▼
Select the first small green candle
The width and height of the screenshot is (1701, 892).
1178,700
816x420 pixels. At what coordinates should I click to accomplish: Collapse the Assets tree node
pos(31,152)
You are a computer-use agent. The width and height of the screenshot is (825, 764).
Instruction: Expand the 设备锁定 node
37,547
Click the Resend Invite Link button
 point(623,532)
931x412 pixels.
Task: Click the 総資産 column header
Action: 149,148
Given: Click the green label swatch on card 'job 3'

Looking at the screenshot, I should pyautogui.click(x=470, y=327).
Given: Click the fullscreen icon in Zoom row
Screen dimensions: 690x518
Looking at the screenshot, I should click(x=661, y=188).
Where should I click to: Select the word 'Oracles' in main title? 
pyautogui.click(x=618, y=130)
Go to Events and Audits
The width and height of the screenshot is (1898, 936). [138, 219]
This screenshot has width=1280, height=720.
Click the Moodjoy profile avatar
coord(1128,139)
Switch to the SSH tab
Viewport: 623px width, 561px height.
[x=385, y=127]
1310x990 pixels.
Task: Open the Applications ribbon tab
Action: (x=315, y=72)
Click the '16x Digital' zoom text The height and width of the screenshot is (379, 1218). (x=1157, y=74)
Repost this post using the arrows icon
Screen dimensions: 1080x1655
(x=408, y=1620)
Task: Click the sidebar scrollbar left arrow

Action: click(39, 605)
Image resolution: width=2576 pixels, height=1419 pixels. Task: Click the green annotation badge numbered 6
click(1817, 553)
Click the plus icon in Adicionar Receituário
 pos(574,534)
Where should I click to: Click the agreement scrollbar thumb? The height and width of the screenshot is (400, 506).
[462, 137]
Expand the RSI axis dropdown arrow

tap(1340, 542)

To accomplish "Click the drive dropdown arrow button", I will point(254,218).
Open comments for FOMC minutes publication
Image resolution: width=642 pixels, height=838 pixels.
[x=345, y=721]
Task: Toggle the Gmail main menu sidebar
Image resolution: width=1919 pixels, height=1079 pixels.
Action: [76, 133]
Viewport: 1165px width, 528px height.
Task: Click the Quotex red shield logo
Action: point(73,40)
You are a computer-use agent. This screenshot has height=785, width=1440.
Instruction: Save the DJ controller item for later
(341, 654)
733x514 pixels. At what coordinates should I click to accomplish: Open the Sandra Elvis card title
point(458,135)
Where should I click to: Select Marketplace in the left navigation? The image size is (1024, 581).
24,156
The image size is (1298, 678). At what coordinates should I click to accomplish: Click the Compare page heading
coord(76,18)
▲
[Work instructions]
Some lines contain the word "agent". Pull each one out of the listing.

[Result]
You are a computer-use agent. The width and height of the screenshot is (825, 764).
You are a computer-use agent. This screenshot has height=785, width=1440.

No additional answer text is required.